(Beginning of Passage shown)

Patient care of the department of Immunology

Introduction

The section clinical immunology of the EMC has earned national and international acknowledgement: the Dutch Federation of Universities (NFU) has awarded the section with seven predicates ‘centers of expertise’ and in 2010  the American Jeffrey Modell Foundation (JMF) officially awarded us the first Dutch ‘JMF center for immunodeficiencies’.

Clinical immunology focusses on rare inflammatory diseases and immune deficiencies.

Diseases that are studied and treated are summarized below.

At the section of clinical immunology in total over two thousand patients are being treated, of which around 350 have an immune deficiency, about 400 suffer from sarcoidosis, 160 have mastocytosis, over 400 have either uveitis or scleritis (immuno-ophthalmic disorders), 120 have SLE, over 200 have Sjögren’s disease and around 100 suffer from fever syndromes.

Diseases that are studied and treated

  • Behçet’s disease*
  • Sarcoïdosis *
  • Sjögren syndrome*
  • Systemic sclerosis*
  • Inflammatory ocular disease (uveitis and scleritis)*
  • Primary immunodeficiency disorders*
  • Mastocytosis*
  • Autoinflammatory diseases like Familial Mediterranian Fever (FMF)
  • IgG4-related disease
  • Endocrine autoimmune diseases like the polyglandular syndromes
  • Systemic lupus erythematosus/MCTD
  • ANCA-negative and ANCA-associated vasculitis
  • C1-esterase inhibitor deficiencies
  • Unspecified immune diseases

*  Diagnostics, treatment and research for this particular disease have been awarded the predicate ‘center of expertise’ (acknowledged by NFU)

(End of Passage shown)

[Tasks to carry out]:
A – On the immunology patient care page, why does Behçet's disease carry an asterisk in the list? Answer in one to three sentences.
B – From the immunology patient care page, output the part starting with "The section clinical" and going on through "center for immunodeficiencies’.".
C – According to the immunology patient care page, about how many patients at the section of clinical immunology suffer from sarcoidosis?

(Beginning of Dataset extract)

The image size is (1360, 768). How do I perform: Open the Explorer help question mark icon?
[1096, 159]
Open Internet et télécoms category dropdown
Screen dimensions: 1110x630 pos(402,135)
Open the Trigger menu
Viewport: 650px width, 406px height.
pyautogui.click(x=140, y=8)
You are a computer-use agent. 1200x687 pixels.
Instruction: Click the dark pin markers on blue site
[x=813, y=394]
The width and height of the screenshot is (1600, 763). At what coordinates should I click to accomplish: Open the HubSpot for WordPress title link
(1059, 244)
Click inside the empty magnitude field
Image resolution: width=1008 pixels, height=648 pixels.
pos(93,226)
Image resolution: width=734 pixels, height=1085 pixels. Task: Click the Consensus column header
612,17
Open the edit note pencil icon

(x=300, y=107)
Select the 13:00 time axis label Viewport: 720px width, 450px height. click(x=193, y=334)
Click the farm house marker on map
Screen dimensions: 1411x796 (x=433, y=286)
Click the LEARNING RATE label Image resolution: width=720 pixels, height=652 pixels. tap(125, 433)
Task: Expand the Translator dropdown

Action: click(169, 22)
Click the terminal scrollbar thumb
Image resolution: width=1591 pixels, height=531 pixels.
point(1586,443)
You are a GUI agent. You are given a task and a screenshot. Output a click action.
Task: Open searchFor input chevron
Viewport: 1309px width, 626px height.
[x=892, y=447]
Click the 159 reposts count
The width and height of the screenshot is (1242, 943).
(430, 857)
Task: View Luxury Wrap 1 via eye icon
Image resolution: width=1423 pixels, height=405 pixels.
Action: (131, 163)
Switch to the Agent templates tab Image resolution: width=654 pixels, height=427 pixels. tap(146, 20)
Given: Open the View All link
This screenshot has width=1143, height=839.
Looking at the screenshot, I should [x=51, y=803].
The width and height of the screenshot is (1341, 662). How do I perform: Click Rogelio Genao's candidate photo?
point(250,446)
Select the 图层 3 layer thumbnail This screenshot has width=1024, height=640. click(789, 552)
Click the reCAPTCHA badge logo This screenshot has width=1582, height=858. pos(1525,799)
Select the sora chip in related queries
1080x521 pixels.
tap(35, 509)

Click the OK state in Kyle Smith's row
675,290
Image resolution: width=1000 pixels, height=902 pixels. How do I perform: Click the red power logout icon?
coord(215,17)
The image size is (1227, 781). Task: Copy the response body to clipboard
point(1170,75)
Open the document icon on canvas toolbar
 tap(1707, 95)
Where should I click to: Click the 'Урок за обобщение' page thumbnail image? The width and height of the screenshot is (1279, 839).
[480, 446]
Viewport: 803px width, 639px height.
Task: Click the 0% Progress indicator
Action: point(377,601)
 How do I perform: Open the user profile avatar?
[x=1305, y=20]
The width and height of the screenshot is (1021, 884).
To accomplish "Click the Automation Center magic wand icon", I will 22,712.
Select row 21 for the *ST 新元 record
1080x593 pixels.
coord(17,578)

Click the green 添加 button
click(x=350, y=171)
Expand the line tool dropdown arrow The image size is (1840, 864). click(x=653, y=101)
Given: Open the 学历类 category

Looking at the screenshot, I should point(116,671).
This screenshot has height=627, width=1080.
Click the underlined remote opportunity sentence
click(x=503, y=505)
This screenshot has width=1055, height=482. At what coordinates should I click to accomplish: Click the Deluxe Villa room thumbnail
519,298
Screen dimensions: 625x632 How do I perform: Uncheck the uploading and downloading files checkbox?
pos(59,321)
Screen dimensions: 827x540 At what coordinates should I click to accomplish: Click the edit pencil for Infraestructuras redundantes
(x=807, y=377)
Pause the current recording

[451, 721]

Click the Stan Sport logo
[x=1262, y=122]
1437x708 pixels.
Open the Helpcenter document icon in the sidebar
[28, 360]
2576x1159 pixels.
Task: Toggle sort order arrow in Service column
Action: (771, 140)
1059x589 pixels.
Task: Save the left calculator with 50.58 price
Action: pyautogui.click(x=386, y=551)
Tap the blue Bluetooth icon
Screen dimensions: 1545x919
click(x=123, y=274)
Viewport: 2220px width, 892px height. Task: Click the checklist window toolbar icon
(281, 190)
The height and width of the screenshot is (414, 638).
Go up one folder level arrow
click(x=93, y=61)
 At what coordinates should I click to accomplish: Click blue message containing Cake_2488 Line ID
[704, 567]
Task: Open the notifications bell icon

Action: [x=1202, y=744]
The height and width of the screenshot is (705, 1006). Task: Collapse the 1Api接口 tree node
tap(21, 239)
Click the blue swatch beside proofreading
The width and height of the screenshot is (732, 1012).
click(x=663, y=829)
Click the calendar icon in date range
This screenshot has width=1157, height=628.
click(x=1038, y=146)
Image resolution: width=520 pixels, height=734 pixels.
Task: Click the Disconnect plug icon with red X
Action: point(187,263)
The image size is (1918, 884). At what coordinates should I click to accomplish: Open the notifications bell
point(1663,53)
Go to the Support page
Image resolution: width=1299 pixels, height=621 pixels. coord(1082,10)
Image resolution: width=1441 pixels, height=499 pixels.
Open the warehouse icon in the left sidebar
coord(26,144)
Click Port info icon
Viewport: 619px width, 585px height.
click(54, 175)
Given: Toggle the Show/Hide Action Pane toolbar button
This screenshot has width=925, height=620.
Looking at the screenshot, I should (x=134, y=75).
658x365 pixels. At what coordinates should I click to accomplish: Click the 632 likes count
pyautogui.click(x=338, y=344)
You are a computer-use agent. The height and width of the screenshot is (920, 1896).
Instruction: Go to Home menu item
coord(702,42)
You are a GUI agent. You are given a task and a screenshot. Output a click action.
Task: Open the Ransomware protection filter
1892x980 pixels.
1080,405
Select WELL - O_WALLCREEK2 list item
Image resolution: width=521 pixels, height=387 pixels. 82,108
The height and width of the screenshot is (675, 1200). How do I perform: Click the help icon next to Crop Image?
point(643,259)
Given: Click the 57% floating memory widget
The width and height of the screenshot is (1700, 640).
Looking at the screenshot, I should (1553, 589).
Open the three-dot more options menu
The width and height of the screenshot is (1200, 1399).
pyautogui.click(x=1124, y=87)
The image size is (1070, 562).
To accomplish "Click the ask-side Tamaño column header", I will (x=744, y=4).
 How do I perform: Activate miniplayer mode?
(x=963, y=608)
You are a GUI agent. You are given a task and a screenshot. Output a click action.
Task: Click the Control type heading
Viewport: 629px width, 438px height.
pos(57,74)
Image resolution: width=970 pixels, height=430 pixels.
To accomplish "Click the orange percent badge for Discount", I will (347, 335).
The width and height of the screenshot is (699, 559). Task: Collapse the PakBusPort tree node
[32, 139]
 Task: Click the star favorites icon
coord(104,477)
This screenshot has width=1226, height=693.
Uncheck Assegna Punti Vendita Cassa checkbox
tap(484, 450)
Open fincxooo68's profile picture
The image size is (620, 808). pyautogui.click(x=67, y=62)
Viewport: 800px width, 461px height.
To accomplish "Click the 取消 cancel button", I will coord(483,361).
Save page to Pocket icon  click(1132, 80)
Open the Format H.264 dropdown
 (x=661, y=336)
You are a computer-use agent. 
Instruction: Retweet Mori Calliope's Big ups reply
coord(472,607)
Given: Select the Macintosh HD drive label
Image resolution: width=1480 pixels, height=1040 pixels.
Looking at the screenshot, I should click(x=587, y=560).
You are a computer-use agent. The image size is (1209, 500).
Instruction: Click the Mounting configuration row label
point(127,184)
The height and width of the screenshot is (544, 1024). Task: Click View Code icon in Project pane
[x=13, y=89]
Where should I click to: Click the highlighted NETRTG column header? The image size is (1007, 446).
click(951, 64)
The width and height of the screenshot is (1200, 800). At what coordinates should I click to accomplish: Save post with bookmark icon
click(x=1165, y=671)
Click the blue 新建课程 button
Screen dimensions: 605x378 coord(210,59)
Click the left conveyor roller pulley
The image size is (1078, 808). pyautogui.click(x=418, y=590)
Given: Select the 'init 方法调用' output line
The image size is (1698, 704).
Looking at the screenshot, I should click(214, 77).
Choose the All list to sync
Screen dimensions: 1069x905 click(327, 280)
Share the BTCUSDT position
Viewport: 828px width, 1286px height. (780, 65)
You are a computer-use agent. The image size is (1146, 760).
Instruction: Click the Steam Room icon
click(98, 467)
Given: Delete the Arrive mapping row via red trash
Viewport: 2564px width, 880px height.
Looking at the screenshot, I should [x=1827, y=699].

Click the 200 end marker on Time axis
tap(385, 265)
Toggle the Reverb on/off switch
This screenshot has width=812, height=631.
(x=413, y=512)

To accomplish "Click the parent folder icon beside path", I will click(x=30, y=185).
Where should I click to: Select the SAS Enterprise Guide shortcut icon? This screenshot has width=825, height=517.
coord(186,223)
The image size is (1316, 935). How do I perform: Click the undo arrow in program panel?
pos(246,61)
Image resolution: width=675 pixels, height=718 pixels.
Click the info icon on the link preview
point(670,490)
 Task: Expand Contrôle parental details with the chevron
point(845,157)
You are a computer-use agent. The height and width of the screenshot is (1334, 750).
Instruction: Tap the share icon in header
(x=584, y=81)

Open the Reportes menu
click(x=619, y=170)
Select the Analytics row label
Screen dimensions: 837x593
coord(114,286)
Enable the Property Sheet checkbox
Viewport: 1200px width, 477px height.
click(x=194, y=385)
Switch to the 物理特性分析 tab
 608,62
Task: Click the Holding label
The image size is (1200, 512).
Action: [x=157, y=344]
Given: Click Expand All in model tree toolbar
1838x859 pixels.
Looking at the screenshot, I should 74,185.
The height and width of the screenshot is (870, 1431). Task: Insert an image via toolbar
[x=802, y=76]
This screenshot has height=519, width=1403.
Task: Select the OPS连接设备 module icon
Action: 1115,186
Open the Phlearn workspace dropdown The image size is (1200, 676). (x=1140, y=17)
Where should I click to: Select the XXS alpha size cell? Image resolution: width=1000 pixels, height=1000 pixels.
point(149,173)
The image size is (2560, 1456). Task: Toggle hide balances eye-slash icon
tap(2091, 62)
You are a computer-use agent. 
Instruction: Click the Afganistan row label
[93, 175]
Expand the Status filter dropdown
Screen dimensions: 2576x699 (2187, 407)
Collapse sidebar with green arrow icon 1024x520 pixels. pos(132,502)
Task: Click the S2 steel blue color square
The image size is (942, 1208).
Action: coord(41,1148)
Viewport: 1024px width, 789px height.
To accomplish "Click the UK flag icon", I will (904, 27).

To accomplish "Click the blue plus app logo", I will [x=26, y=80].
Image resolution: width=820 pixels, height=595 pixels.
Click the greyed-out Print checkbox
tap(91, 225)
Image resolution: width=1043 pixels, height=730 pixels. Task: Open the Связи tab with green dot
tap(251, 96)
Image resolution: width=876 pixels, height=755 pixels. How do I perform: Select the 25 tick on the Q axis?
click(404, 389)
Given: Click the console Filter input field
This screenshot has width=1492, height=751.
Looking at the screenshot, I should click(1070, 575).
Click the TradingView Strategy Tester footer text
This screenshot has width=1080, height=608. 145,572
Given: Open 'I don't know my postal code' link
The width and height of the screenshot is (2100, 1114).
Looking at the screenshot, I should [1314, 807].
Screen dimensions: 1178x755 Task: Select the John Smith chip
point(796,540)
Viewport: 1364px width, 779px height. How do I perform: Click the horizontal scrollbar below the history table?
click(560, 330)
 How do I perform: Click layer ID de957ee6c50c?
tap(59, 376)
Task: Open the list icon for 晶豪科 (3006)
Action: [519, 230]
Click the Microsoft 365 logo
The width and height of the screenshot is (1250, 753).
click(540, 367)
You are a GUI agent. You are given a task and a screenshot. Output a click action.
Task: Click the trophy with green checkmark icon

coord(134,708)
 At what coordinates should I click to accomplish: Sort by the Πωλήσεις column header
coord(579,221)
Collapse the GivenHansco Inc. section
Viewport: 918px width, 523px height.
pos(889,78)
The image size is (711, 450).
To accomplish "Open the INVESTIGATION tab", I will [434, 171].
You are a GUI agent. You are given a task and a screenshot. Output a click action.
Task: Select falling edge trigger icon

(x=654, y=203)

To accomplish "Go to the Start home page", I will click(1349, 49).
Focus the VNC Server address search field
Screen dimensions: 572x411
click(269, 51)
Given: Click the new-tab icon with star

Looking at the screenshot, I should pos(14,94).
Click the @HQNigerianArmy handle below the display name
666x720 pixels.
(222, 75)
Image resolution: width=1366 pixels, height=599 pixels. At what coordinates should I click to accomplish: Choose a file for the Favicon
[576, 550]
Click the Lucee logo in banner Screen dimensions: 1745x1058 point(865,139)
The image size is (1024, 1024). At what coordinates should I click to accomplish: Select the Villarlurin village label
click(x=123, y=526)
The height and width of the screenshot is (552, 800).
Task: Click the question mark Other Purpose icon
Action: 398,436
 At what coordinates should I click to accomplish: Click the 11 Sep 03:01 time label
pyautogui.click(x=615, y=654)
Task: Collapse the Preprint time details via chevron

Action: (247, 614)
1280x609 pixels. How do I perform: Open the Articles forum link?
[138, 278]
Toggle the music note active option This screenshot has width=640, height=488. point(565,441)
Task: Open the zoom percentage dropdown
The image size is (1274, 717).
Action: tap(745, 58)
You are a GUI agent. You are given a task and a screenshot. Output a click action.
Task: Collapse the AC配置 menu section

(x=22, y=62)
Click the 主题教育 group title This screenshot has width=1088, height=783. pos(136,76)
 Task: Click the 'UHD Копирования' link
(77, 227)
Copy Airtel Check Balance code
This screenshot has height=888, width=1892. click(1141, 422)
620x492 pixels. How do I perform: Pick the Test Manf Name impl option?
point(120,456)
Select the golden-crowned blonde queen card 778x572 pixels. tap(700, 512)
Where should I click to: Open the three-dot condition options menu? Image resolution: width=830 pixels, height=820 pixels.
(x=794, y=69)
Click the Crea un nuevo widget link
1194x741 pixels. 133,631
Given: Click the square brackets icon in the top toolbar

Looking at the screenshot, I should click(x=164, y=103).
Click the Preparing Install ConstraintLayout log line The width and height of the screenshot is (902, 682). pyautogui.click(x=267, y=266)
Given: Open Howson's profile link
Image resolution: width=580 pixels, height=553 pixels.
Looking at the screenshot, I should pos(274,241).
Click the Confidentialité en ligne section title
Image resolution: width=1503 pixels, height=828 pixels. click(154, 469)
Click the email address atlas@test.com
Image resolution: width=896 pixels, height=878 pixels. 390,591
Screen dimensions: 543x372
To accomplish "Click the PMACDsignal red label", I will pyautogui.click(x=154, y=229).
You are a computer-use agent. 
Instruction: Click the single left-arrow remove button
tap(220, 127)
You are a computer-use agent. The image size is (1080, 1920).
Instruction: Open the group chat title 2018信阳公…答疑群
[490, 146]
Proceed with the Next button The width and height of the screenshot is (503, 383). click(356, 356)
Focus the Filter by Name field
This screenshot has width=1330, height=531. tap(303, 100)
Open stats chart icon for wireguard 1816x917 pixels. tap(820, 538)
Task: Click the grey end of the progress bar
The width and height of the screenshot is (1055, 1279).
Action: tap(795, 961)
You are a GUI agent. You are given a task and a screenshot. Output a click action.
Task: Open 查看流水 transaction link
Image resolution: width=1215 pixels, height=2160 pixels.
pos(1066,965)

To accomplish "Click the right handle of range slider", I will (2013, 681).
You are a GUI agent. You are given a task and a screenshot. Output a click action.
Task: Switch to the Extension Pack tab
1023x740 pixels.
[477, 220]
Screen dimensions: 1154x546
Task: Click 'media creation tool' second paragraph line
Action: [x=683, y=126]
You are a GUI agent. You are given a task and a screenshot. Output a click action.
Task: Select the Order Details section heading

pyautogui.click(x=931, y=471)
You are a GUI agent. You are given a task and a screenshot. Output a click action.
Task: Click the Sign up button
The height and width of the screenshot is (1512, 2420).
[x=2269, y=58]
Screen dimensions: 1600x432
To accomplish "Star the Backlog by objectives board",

(End of Dataset extract)

[Responses to the exercise]:
A – Behçet's disease is marked with an asterisk because its diagnostics, treatment and research have been awarded the predicate "center of expertise," acknowledged by the NFU.

B –
The section clinical immunology of the EMC has earned national and international acknowledgement: the Dutch Federation of Universities (NFU) has awarded the section with seven predicates ‘centers of expertise’ and in 2010  the American Jeffrey Modell Foundation (JMF) officially awarded us the first Dutch ‘JMF center for immunodeficiencies’.

C – About 400.